4.3.3 Economic comparison of steam turbine drives with electric motor drives
On the majority of 500 and 660 MW units, a variable-speed drive to the 100% duty feed pump is provided by a back pressure steam turbine, using bled-steam from the main turbine HP cylinder exhaust and exhausting to the main IP/LP crossover.
Bled-steam tappings on the feed pump turbine itself have been used in the past to supply steam to one or more stages of HP feedheaters.
For large modern units (over 660 MW), the capital costs of the extra bled-steam pipework and the boiler feed pump turbine are significantly greater than the provision necessary for 50% electric feed pumps, which includes equivalent bled-steam pipework for the HP heater alone, plus electric motors (including reinforcement of the station electrical system to cope with the high motor-starting currents). Also, the first option usually includes a live steam connection direct from the boiler to the feed pump turbine for operational flexibility, even though the electric pumps are often used for starting. The live steam pipework is expensive, due to its high pressure duty.
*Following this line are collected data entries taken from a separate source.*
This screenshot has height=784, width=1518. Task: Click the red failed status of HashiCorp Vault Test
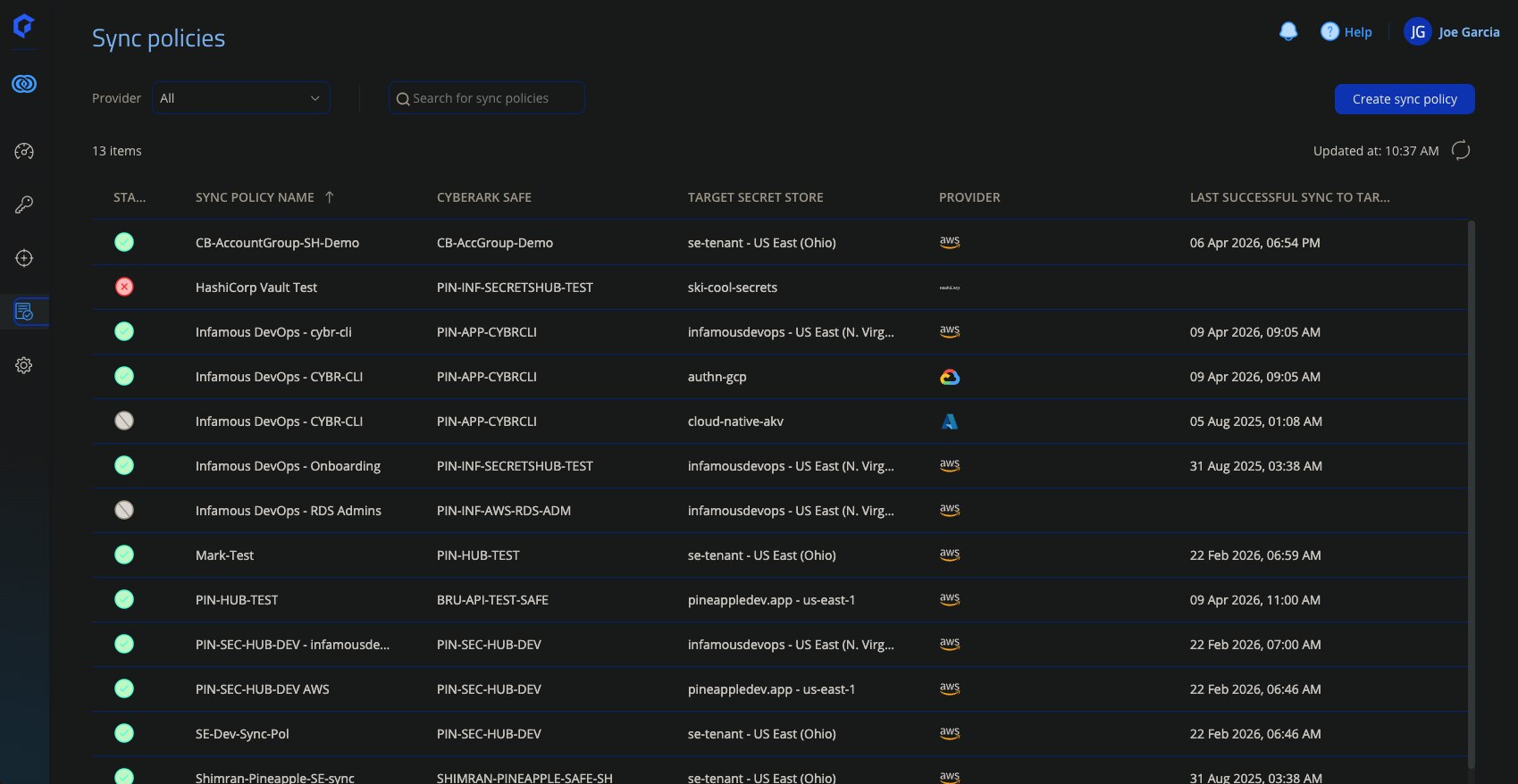(124, 287)
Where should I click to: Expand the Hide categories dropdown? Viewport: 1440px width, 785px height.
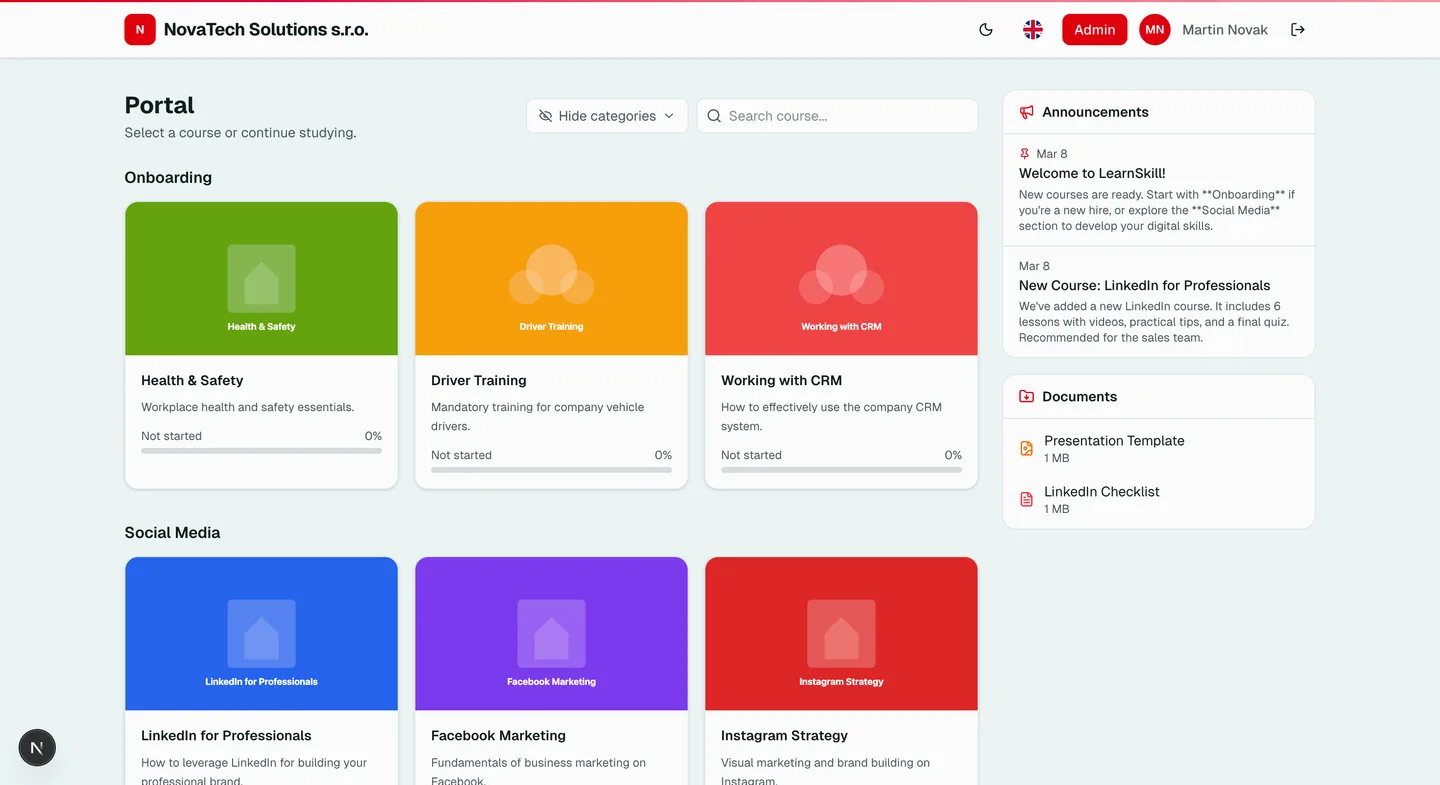[x=605, y=116]
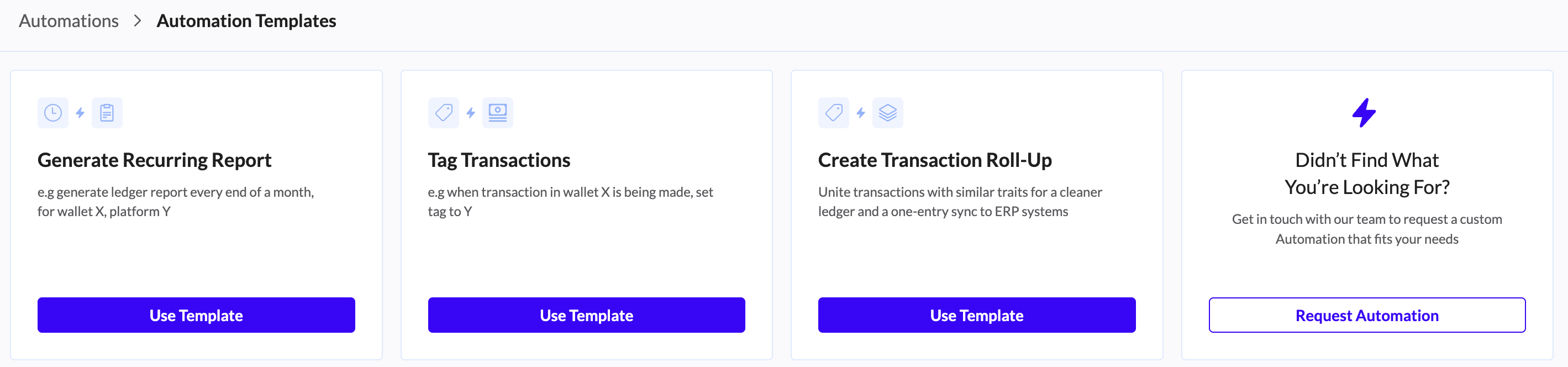
Task: Use the Create Transaction Roll-Up template
Action: [x=976, y=315]
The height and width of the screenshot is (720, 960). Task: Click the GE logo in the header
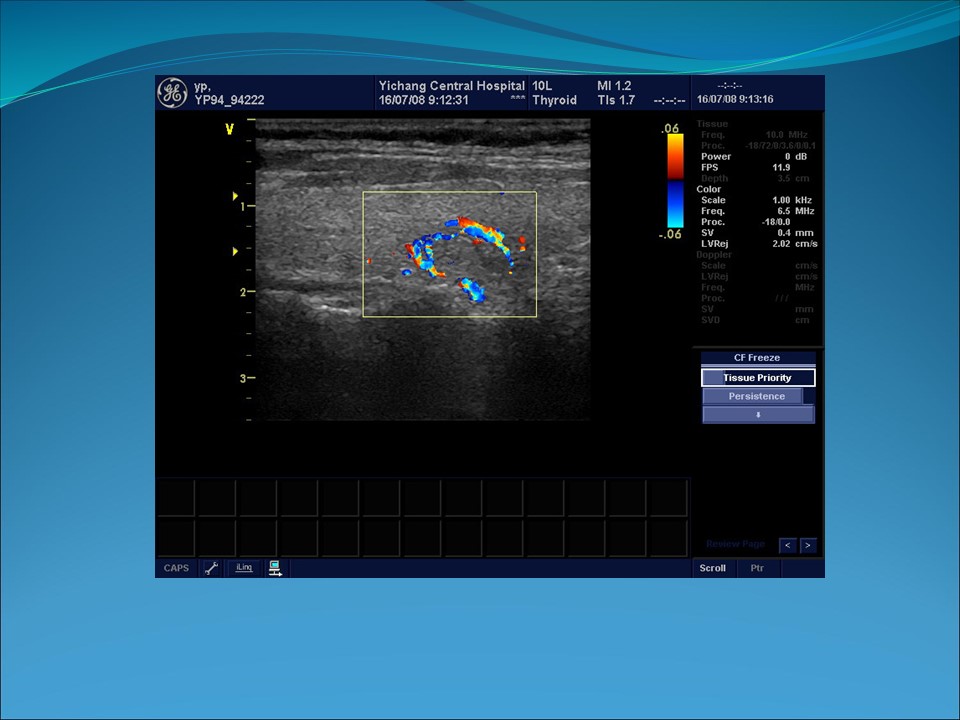[x=172, y=93]
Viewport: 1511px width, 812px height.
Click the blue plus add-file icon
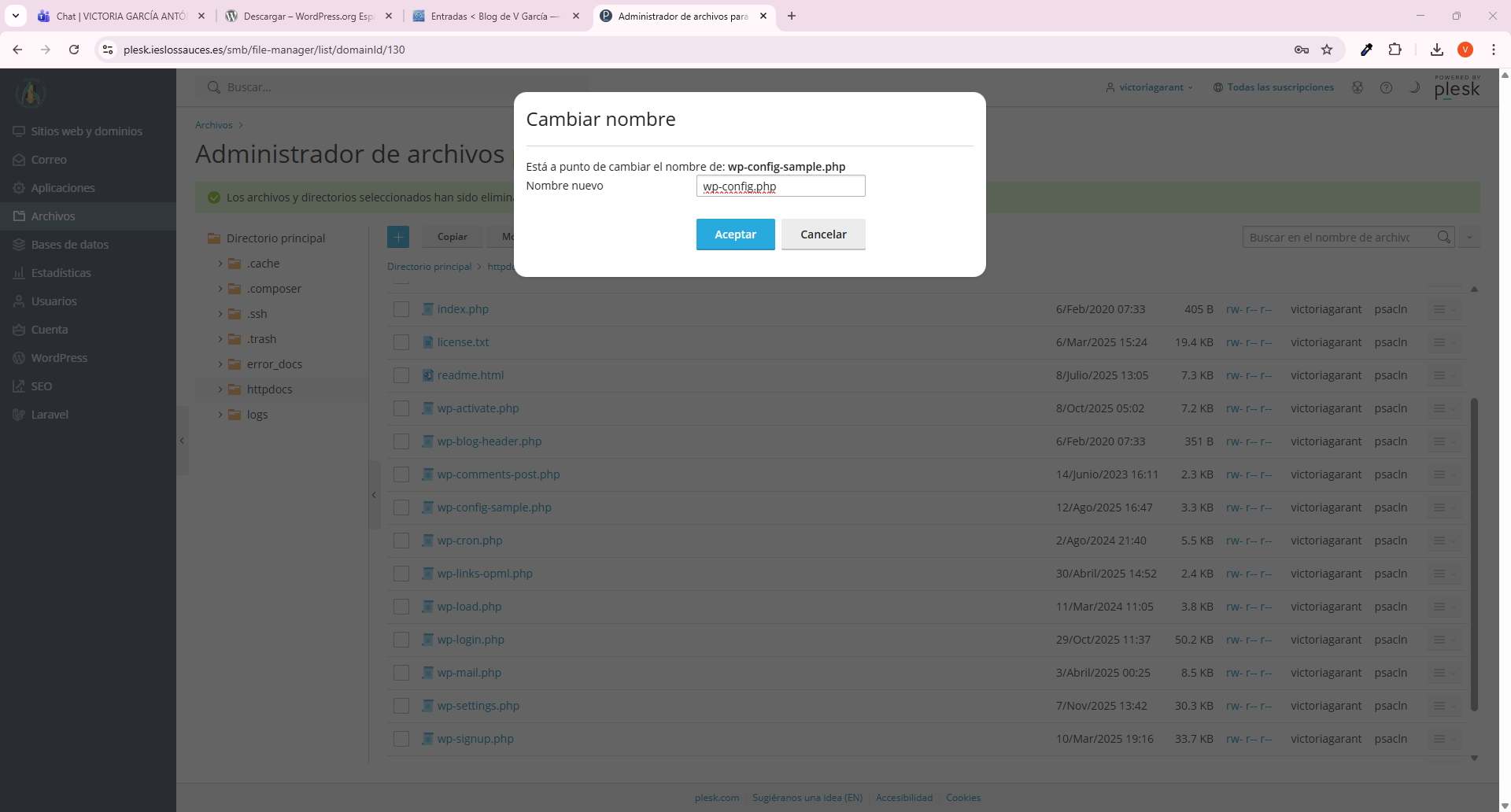(x=398, y=237)
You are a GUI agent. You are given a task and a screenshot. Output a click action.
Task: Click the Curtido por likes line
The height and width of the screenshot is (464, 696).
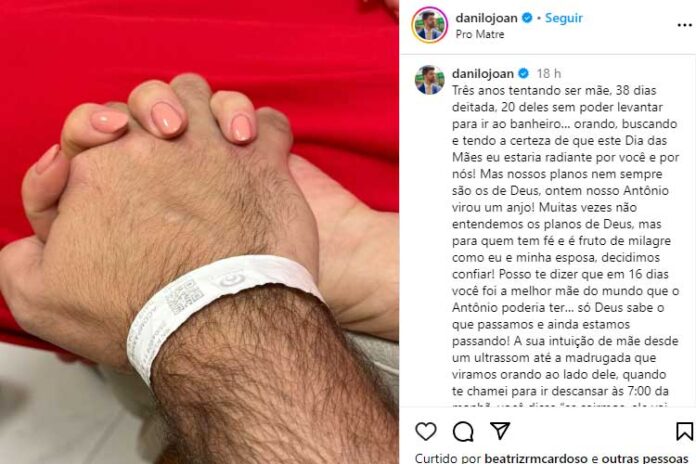552,458
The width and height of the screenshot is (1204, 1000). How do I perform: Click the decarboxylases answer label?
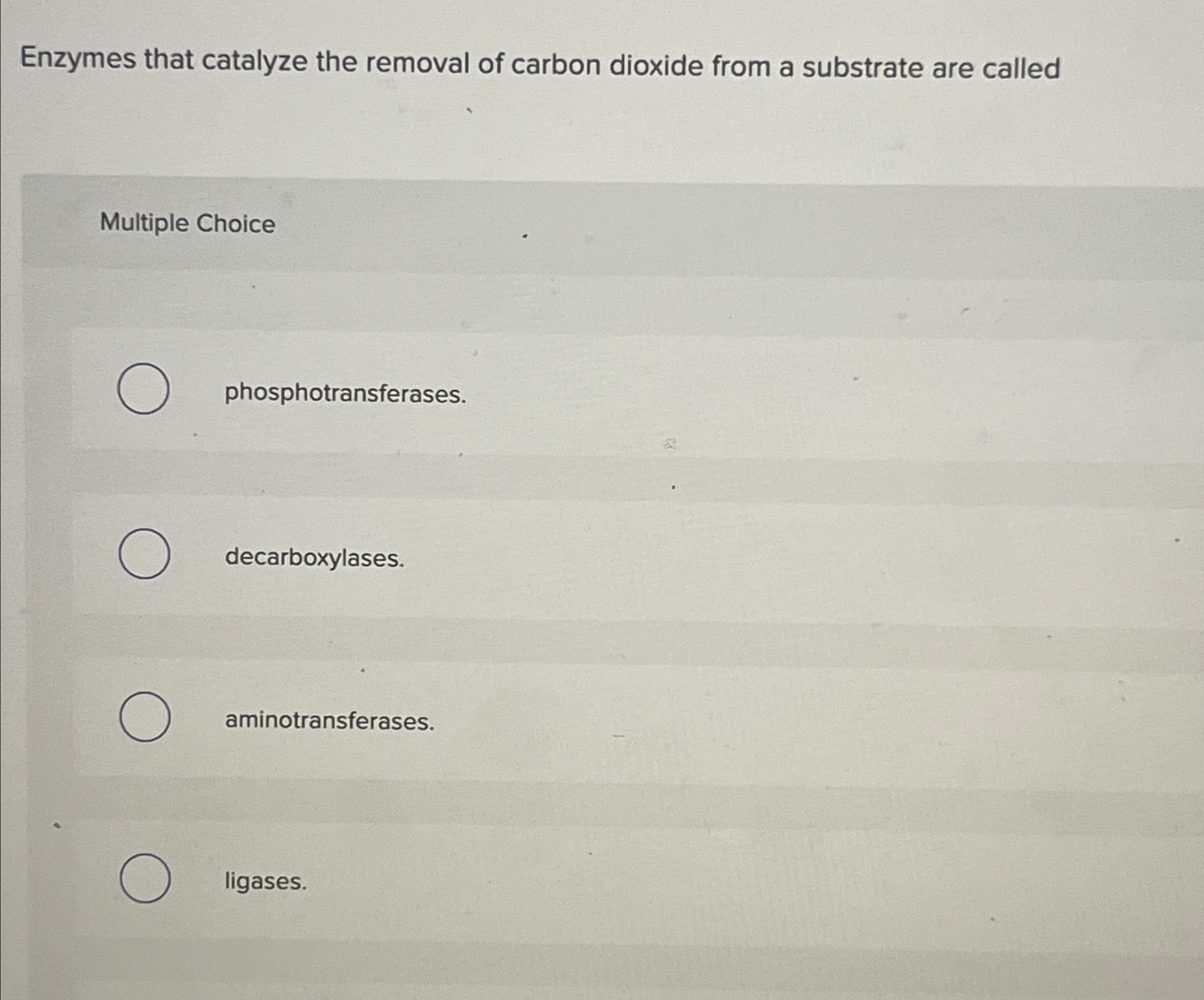click(315, 558)
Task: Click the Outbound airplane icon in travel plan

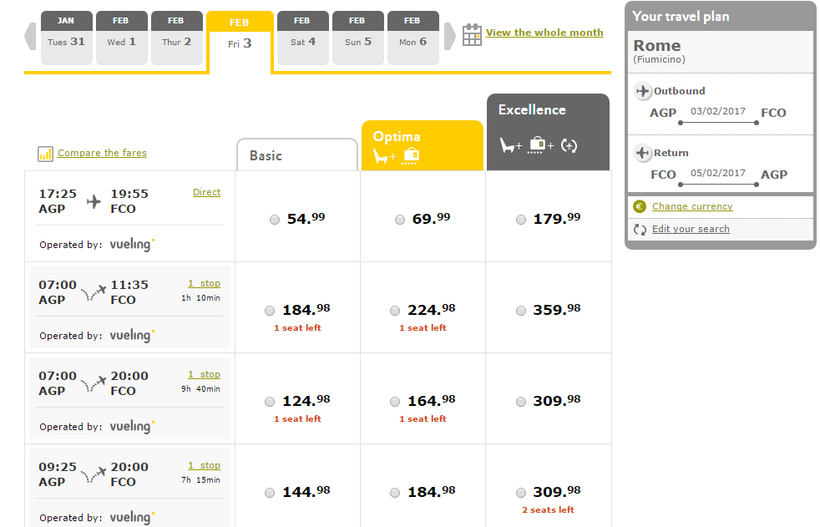Action: click(643, 92)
There is usually no extra capital cost attributable to the required increase in rating of the main IP/LP turbines and the generator needed to supply the extra power for electric motor-driven feed pumps, since it requires only a marginal increase in steam flow (3%) of the main unit.
With all-electric feed pumps, the system is more compact (less floorspace) and simpler, needing fewer spares holdings. Because the pumps are freed from the constraints of steam pipework they can be placed in the ideal position for NPSH considerations, on the basement floor (instead of a few metres above it to accommodate the steam inlet pipework below the pumps) directly beneath the de-aerator (NPSH is defined in Chapter 4 and de-aerator height, etc., is discussed in Chapter 3). These factors can lead to savings in capital costs for the de-aerator and its civil engineering costs and the feed pump suction pipework between the de-aerator and the pump.
A steady state model of the thermal performance of the turbine and feedheating/pumping plant can be incorporated in a computer simulation program. Such a program can then be used to compare overall cycle efficiencies (it calculates the cycle heat rate) for different input data and can be used to compare the thermodynamic effects on the overall cycle of steam turbine-driven and electric motor-driven feed pumps. Figure 1.72 illustrates these thermodynamic effects graphically for a fixed 900 MW sent-out (SO) unit with a fixed main turbine exhaust area and pressure, for 50% feed pumps. Also shown, is an example calculation to determine the additional work done in the main turbine due to changing from a backpressure feed-pump-turbine drive to an electric-motor drive. This calculation is continued in Fig 1.73, where the additional work done in the main turbine due to not having steam turbine driven pumps is compared with the electrical power used (and associated generator, transformer, cabling, motor, gears and converter or fluid-coupling losses) to drive the motor-driven pumps. It can be seen that in this case, which is for a back-pressure feed pump turbine with no bled-steam tappings to HP heaters (for a future 900 MW unit), there is a unit heat rate improvement with electric motor-driven feed pumps.
The back pressure turbine option considered above has no bled-steam tappings for HP heaters because it has been found that, in practice, the improvement they give to the overall cycle efficiency can be offset by the effect of the main boiler feed pump availability on HP heater availability. Also, feed system stability problems have occurred with this type of system.
Overseas electricity utilities have tended to use condensing turbines with their slower 'International Class' pumps because they can give a better overall steam cycle efficiency (heat rate). Steam is usually extracted from the main turbine IP cylinder exhaust instead of the HP exhaust, and is therefore a lower grade of heat than that used for the back pressure turbine, and the steam is exhausted to the feed pump turbine's own condenser or to the main condenser. This has the advantage of reducing the steam flow (and hence leaving loss) through the main LP turbine, or of reducing its required exhaust area.
CEGB operating data demonstrates that feed pumps can achieve the same availability figure regardless of type of driver. Hence the savings in overall CEGB system running costs from the higher feed pump system availability of a 100% steam and two x 50% electric feed pumps, compared with three x 50% electric feed pumps, are not significant. (Typical feed pump system availabilities would be 99.96% compared with 99.92%.)